Thursday, June 29, 2017

On Bodies, Scars, Pregnancy & Positivity

This post is in response to an Anonymous comment left on my Pregnancy and Crohn's Disease blog post from a reader who is planning a first pregnancy and concerned about the physical challenges. This is my reply:

First, I think it's wonderful that you are getting the green-light to try for a baby! Extra wonderful after a struggle with Crohn's Disease!

I'm not sure why your doctor is concerned about tearing not healing... do you have issues with wound healing? Anyway, I always err on the side of trusting my doctor, since I'm not an expert. I had caesarean-sections myself. Not due to my Crohn's but due to my babies all being breech. I loved my c-sections. They were calm and quick procedures. Healing took a while, but it just meant no carrying anything heavier than my baby, and it was a bit of a trick to sit-up in bed. Pain when coughing. But it only lasted a few weeks.

(Most light exercise is ok when pregnant if you check with your doctor. I liked to go for walks myself.)

My c-section scar is below the waist band of a pair of bikini panties. So, no one would ever see it. It has faded quite a lot in the year since my last baby. Although I'm sure it will always be there.

Along with my resection surgery scars, my belly is a bit of a patchwork as well. But... I don't feel less beautiful because of them. They are my battle scars. They are a story of my life, my challenges and triumphs. I would not be ashamed to wear a two-piece bathing suit because of my scars- anyone thinking negatively about me because of them, is a reflection on that person. Who are these people judging our bodies? We are our own worst critics by far. Now, at 37, I have more important things to worry about than a flawless body - and bigger sources of joy than getting eyeballed for my looks.

Motherhood will change you. Things you feared before will be laughable because you now have REAL fears. I used to be terrified of spiders. Now I pick them up with my bare-hands and toss them in the sink. Because nothing is scary like the fear when my son broke his arm. Motherhood has made me into a superhero- bulletproof to the worries and problems of my past (lol). Years ago I missed out on experiences because of shyness and fear of being judged. Now? I dance even if  I look silly. I sing to my kids in the grocery store even though my voice is terrible.
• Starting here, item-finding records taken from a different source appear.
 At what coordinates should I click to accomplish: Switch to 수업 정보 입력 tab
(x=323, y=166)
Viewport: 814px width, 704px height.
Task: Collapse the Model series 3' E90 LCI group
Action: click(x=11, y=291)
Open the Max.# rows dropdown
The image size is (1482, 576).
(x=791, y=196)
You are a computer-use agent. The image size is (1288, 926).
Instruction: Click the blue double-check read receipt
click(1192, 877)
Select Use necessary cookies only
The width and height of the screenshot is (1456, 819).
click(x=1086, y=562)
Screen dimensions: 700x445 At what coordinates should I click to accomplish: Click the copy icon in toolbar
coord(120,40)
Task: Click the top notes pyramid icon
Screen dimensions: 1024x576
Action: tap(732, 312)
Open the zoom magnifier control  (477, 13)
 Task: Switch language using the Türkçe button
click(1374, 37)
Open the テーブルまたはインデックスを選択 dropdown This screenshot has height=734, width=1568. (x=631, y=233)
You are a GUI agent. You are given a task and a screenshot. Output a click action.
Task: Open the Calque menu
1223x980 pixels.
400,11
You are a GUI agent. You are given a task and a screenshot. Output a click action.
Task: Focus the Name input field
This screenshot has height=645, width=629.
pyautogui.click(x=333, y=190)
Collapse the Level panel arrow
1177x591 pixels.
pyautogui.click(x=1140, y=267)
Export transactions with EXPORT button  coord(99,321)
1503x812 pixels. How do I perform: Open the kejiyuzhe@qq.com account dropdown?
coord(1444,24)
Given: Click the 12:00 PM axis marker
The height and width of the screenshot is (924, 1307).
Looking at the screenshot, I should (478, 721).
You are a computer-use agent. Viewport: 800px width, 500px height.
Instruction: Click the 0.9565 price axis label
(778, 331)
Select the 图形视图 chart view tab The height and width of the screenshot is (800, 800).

I don't let self-consciousness prevent me from having experiences- life is too short.

My internal scar tissue did indeed cause a small problem during my pregnancies. It adhered to the outside of my uterus and caused some painful contraction type cramps. I received a brief treatment of pain medication and muscle relaxant that helped a lot. The main thing I learned was to drink extra water. So much water. Like, non-stop. This made my 3rd pregnancy easier in that regard.

Pregnancy can be tough for so many reasons. Your Crohn's might indeed cause some challenges - but so what? You have conquered so many problems so far it sounds like - what's one more? You sound like a warrior already! :D

I did find that my abdominal muscles took a while to recover. Situps/crunches were painful for about a year after a c-section. I had to keep it to only 5 situps at a time for a long while. Now, at 1.5 years later, I'm finally able to do a full set. I sometimes get an ache in my abdomen after strenuous work. But... shrug. Honestly all the lifting and work of motherhood - my back is the real problem! HAHA.

I know that I am unusually unconcerned about some of these issues. I feel that the last 5 years have changed me considerably... and I was never particularly concerned with looks to begin with. But now, even less so. It's funny though... I'm pushing 40, I've had 3 babies, I rarely have time for my makeup... yet I feel sexier and more at peace with my body than at any other time in my life. I love what my body has done for me, and the challenges we have conquered together. My sex-drive got an extra boost in my late-thirties, and I feel confident and comfortable in my sexuality. My husband helps by always making me feel attractive and loved. When old insecurities creep back up, I tell him what I'm feeling and he helps me get over my funk. We laugh about our grey hairs and our mom & dad bods... high-fiving each other for all we've been through & accomplished.

You can do this Anonymous. It is 100 times worth it. You are beautiful for who you are, for what you put into this world, for the energy you give out and the things you do. Crohn's disease, age, pregnancy, and more... can not change that... and anyone who tries to tell you differently, or to value you based on your looks... is revealing their own ugliness. It is time for women (and men) to own their internal beauty and reject the fears that come from the superficial side of society.

Good luck!!


  1. I love the fact that you said your scars were your battle scars. This is something that I am still trying to teach 14 year old son. He has keloid scars from his colostomy and ileostomy surgery. It's his story, but he just sees them as ugly scars. I loved reading your post. Although Crohn's disease doesn't affect me directly, it affects my son. And as a mother, I'm tired. But I will never be as tired as him. You guys are stronger than most people in this world, which makes you cowboys.

  2. My sisters all had C sections. Keep fighting for now!